> Problem to work on
Your answer should be every line from the records that contains "menu".

(Beginning of Provided data)

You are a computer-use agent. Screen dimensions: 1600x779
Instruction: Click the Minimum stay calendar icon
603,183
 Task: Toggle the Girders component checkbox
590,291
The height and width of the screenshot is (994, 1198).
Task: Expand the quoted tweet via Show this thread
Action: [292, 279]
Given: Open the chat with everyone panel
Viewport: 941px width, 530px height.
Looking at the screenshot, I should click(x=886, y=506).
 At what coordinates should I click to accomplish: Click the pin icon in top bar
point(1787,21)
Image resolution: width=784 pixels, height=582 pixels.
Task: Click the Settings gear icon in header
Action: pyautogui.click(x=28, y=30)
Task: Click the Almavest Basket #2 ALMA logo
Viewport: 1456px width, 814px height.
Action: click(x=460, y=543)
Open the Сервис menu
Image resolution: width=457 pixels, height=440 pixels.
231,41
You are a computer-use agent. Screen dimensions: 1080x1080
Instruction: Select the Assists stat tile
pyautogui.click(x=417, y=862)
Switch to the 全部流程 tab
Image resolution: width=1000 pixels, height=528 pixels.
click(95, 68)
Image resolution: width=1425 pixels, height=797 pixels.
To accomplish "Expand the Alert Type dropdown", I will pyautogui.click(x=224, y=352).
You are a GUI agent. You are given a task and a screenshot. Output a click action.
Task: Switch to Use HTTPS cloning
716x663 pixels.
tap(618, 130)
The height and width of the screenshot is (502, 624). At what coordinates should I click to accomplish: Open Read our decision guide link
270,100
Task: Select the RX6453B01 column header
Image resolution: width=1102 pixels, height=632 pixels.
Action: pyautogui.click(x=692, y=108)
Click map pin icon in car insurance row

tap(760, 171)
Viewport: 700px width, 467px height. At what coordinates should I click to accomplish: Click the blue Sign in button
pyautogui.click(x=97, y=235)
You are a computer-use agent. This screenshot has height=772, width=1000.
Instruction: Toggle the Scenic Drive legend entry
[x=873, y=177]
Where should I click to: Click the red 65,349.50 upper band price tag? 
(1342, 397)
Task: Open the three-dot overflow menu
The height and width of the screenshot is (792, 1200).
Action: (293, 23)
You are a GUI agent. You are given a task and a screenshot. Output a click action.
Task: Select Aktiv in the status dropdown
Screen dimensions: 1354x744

(End of Provided data)

> Written response
Open the Сервис menu
Task: Open the three-dot overflow menu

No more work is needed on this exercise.